Brief: Using the entries that follow, count the lines containing the word "coordinates" and give that number by itself.

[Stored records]
※

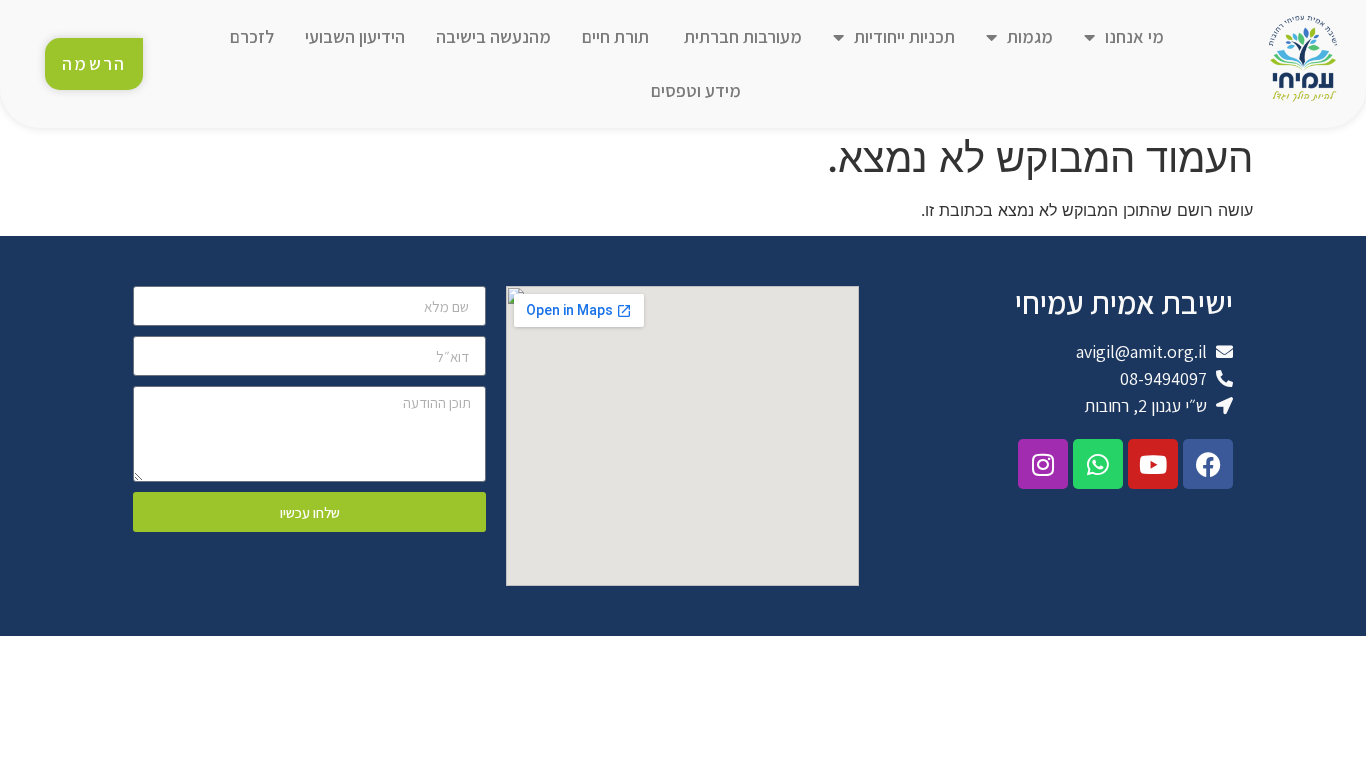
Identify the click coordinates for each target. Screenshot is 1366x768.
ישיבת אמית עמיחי (1124, 302)
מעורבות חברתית (741, 36)
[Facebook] (1208, 464)
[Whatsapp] (1098, 464)
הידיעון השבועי (355, 36)
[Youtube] (1153, 464)
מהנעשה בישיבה (493, 36)
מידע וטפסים (696, 90)
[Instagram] (1043, 464)
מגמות (1030, 36)
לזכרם (252, 36)
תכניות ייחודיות (904, 36)
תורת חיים (615, 36)
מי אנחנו (1134, 36)
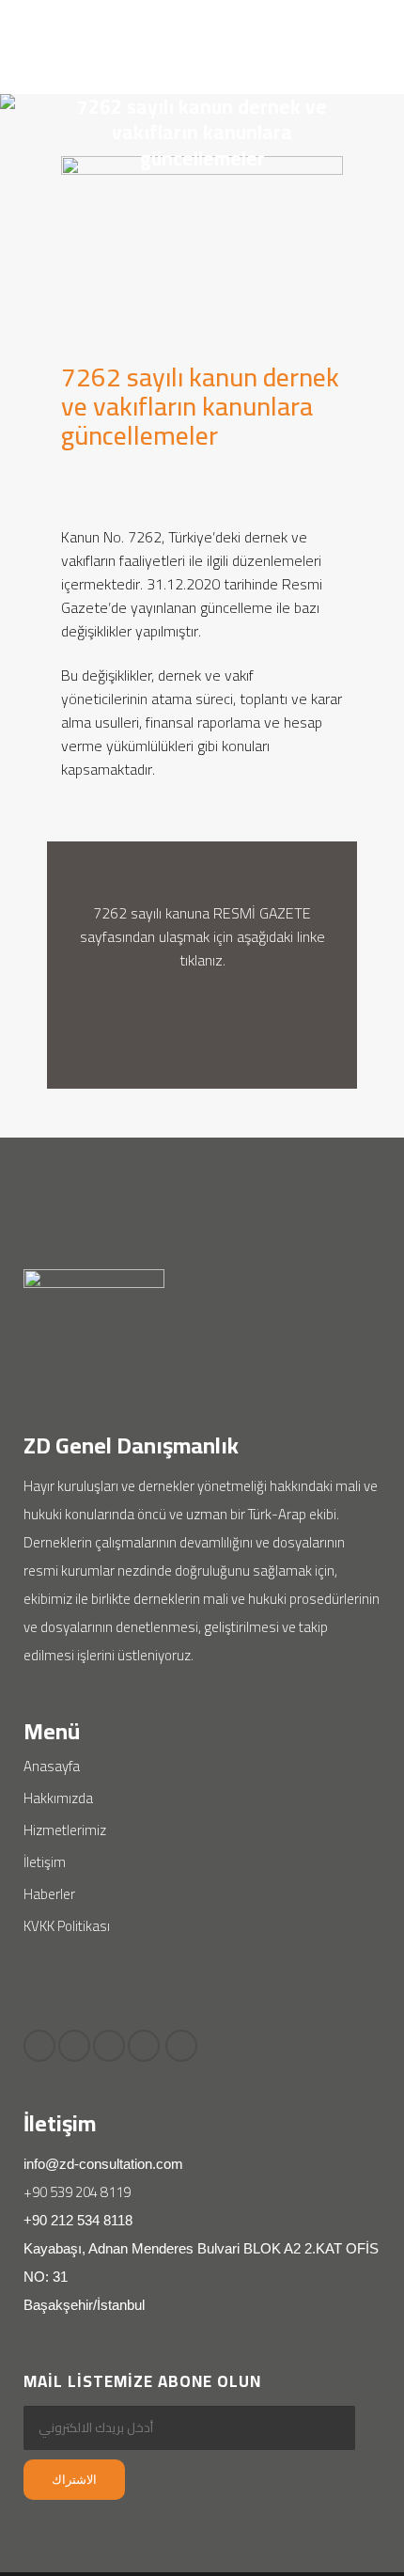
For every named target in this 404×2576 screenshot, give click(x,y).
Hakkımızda (58, 1798)
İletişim (44, 1862)
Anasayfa (51, 1766)
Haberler (49, 1894)
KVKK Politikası (66, 1926)
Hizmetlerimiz (64, 1830)
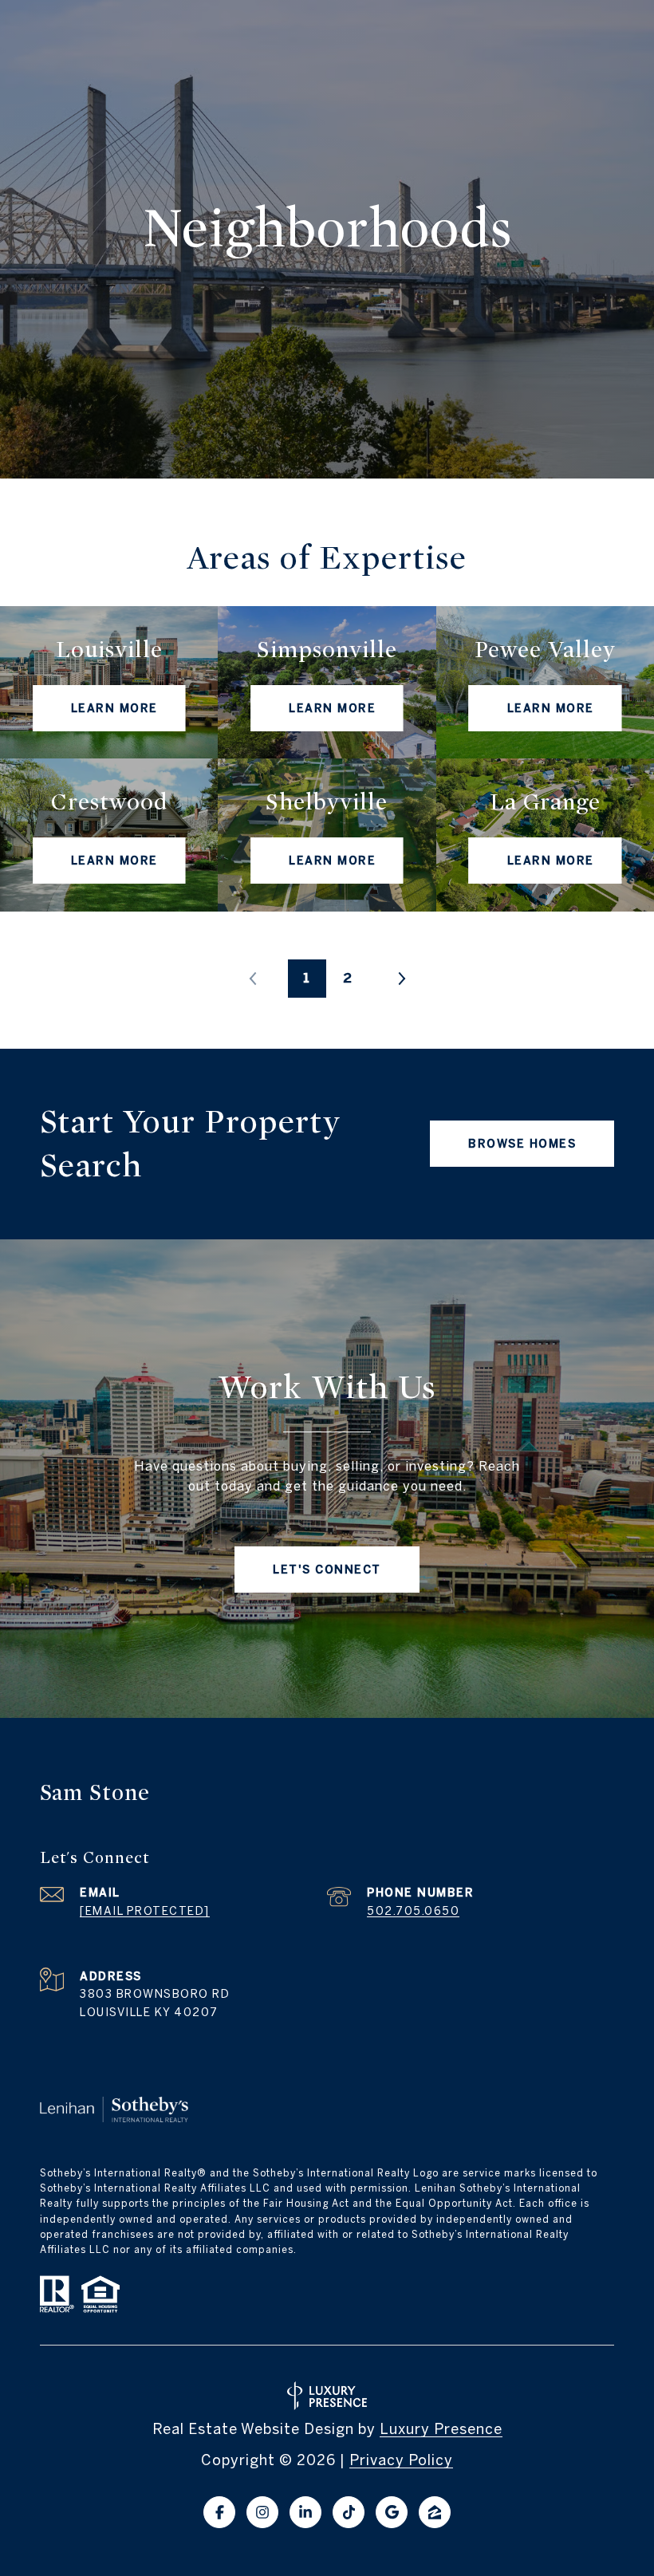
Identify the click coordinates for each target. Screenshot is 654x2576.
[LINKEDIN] (305, 2512)
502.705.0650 (413, 1910)
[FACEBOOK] (219, 2512)
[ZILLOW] (435, 2512)
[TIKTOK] (348, 2512)
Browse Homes (522, 1143)
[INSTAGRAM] (262, 2512)
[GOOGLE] (392, 2512)
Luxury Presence (441, 2428)
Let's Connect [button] (327, 1569)
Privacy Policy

※

Result of the task: 2